Most of the time, tracking KPIs requires a holistic look at many different departments and business processes. And they require regular review, to both avoid any roadblocks and adjust as a company’s strategy evolves in real-time.
Teams can bring together multiple data sources to calculate KPIs in real-time with AI. This allows them to immediately see if they’re tracking with their KPIs — and if they’re not, AI can recommend actions to improve them.
2. What is our ideal customer profile — and how is it changing?
Go-to-market teams aim to focus on their highest-fit prospects, because they’re the ones most likely to buy their products. Many are, however, relying on outdated personas or their gut instincts on where to prioritize their efforts. AI can analyze CRM data, product usage and support tickets to uncover emerging trends in behavior, sentiment and adoption that would take days to surface manually. With these insights, teams can identify their ideal customer profile, adjust targeting, personalize messaging and refine their go-to-market strategy to drive success.
Related: AI Can Give You New Insights About Your Customers for Cheap. Here’s How to Make It Work for You.
3. What’s our feature adoption rate by user segment?
Product teams, specifically in tech, likely know which features are being used most frequently and how many users they have each month — but they often struggle to break down that usage by user type, industry or reason. Even when that data exists, manually sorting through it can take hours — or even days, making it difficult to understand what’s working, what’s not and which users are truly benefiting from the product.
That lack of clarity can lead to wasted time and resources on features that don’t move the needle for core customers. With AI-powered tools, teams can automatically segment users based on behavior, role, company size, use case and more, and instantly surface adoption trends across these key segments. This enables teams to focus on building features that deliver the most value to the right users, to optimize product adoption and customer satisfaction.
4. Which team members are overloaded and how does that affect our project timelines?
Workload imbalance is one of the most common reasons projects fall behind. In fast-paced, cross-functional work environments, it’s easy for some employees to feel overloaded while others are underutilized.

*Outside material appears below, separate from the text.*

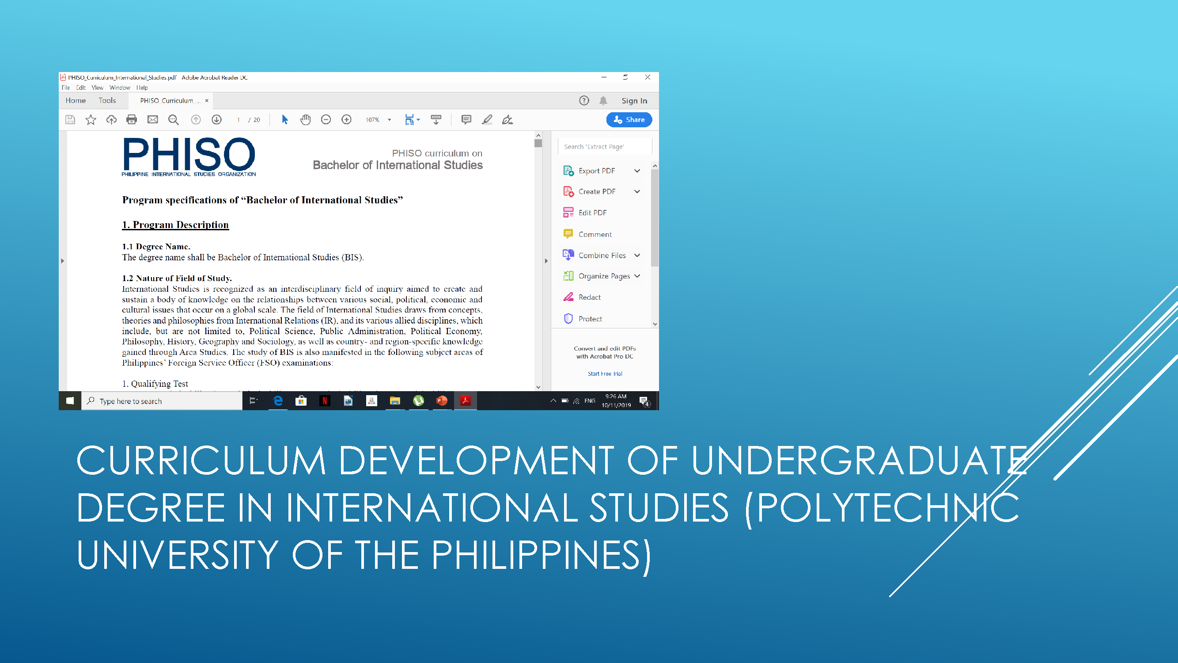
Task: Select the Hand tool
Action: [x=305, y=119]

While many managers try to keep tabs on what’s on every employee’s plate and who’s at capacity, it’s difficult without a bird’s-eye view into an entire team or department.

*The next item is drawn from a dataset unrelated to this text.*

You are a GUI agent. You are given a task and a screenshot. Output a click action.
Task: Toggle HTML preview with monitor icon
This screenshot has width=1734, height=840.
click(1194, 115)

AI can analyze task assignments, due dates, cross-team tasks and project updates to spot patterns that employees or managers might miss — like unrealistic timelines, resource gaps or dependencies that are holding things up. With this insight, teams can rebalance workloads, course-correct before delays spiral and keep projects moving more efficiently.
Related: How to Prepare Your Small Business for the Next Wave of AI Innovation
5. How should we allocate next quarter’s budget and headcount next quarter to drive growth?

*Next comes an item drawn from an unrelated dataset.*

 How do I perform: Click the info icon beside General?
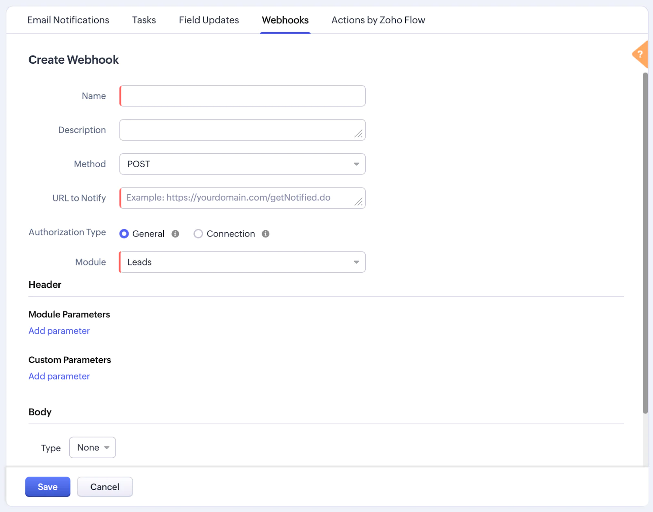175,234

While many businesses look backwards to evaluate performance, AI can help look ahead. By analyzing insights such as historical sales data, marketing performance, user adoption and resource utilization, AI can provide recommendations on where to allocate budget and headcount. AI can identify where the largest return is coming from, where additional investment could be beneficial — and where it makes sense to scale back. That may mean doubling down on a high-converting marketing channel, investing into more sales support or reducing focus on a specific product or product feature.
Employees shouldn’t spend hours digging through data or trying to understand what it means. Instead, AI should be able to share instant visibility into what’s working, what needs attention and where to go next with simple questions. That kind of clarity drives better decisions — and better results.